▶ _What the task requires_
Return every one of the lines below word for word, without changing anything.

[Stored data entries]
— start —

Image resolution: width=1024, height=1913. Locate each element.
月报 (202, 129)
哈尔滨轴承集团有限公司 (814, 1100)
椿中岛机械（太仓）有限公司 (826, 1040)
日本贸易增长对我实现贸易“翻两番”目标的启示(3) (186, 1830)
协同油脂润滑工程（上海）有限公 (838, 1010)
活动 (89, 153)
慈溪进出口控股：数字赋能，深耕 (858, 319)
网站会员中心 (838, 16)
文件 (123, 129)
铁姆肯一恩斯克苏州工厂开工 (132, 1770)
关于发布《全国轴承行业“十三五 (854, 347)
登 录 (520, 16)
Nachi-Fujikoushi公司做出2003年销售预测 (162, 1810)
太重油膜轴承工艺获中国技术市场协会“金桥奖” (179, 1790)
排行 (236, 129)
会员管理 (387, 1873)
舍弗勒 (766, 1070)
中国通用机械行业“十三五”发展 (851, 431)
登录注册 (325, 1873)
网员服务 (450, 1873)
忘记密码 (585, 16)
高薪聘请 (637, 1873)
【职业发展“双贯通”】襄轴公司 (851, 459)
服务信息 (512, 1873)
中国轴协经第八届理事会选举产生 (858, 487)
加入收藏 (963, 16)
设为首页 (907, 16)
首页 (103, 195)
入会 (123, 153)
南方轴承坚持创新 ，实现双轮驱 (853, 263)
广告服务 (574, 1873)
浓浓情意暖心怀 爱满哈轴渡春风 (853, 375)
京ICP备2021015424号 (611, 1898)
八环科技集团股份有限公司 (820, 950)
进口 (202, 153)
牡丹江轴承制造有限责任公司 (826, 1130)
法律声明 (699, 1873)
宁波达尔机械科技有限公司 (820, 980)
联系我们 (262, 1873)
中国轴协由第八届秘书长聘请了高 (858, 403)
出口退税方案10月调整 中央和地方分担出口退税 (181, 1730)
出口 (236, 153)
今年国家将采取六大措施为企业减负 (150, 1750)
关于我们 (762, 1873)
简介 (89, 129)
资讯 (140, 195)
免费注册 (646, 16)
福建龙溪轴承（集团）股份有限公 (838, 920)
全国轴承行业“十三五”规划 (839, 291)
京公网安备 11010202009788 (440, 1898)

— end —

▶ _Task result_
Image resolution: width=1024, height=1913. Locate each element.
月报 (202, 129)
哈尔滨轴承集团有限公司 (814, 1100)
椿中岛机械（太仓）有限公司 (826, 1040)
日本贸易增长对我实现贸易“翻两番”目标的启示(3) (186, 1830)
协同油脂润滑工程（上海）有限公 (838, 1010)
活动 (89, 153)
慈溪进出口控股：数字赋能，深耕 (858, 319)
网站会员中心 (838, 16)
文件 (123, 129)
铁姆肯一恩斯克苏州工厂开工 (132, 1770)
关于发布《全国轴承行业“十三五 (854, 347)
登 录 (520, 16)
Nachi-Fujikoushi公司做出2003年销售预测 (162, 1810)
太重油膜轴承工艺获中国技术市场协会“金桥奖” (179, 1790)
排行 (236, 129)
会员管理 (387, 1873)
舍弗勒 (766, 1070)
中国通用机械行业“十三五”发展 (851, 431)
登录注册 (325, 1873)
网员服务 (450, 1873)
忘记密码 (585, 16)
高薪聘请 (637, 1873)
【职业发展“双贯通”】襄轴公司 (851, 459)
服务信息 (512, 1873)
中国轴协经第八届理事会选举产生 (858, 487)
加入收藏 (963, 16)
设为首页 (907, 16)
首页 (103, 195)
入会 (123, 153)
南方轴承坚持创新 ，实现双轮驱 (853, 263)
广告服务 (574, 1873)
浓浓情意暖心怀 爱满哈轴渡春风 (853, 375)
京ICP备2021015424号 (611, 1898)
八环科技集团股份有限公司 (820, 950)
进口 (202, 153)
牡丹江轴承制造有限责任公司 (826, 1130)
法律声明 (699, 1873)
宁波达尔机械科技有限公司 (820, 980)
联系我们 (262, 1873)
中国轴协由第八届秘书长聘请了高 (858, 403)
出口退税方案10月调整 中央和地方分担出口退税 (181, 1730)
出口 (236, 153)
今年国家将采取六大措施为企业减负 (150, 1750)
关于我们 (762, 1873)
简介 (89, 129)
资讯 (140, 195)
免费注册 (646, 16)
福建龙溪轴承（集团）股份有限公 (838, 920)
全国轴承行业“十三五”规划 (839, 291)
京公网安备 11010202009788 (440, 1898)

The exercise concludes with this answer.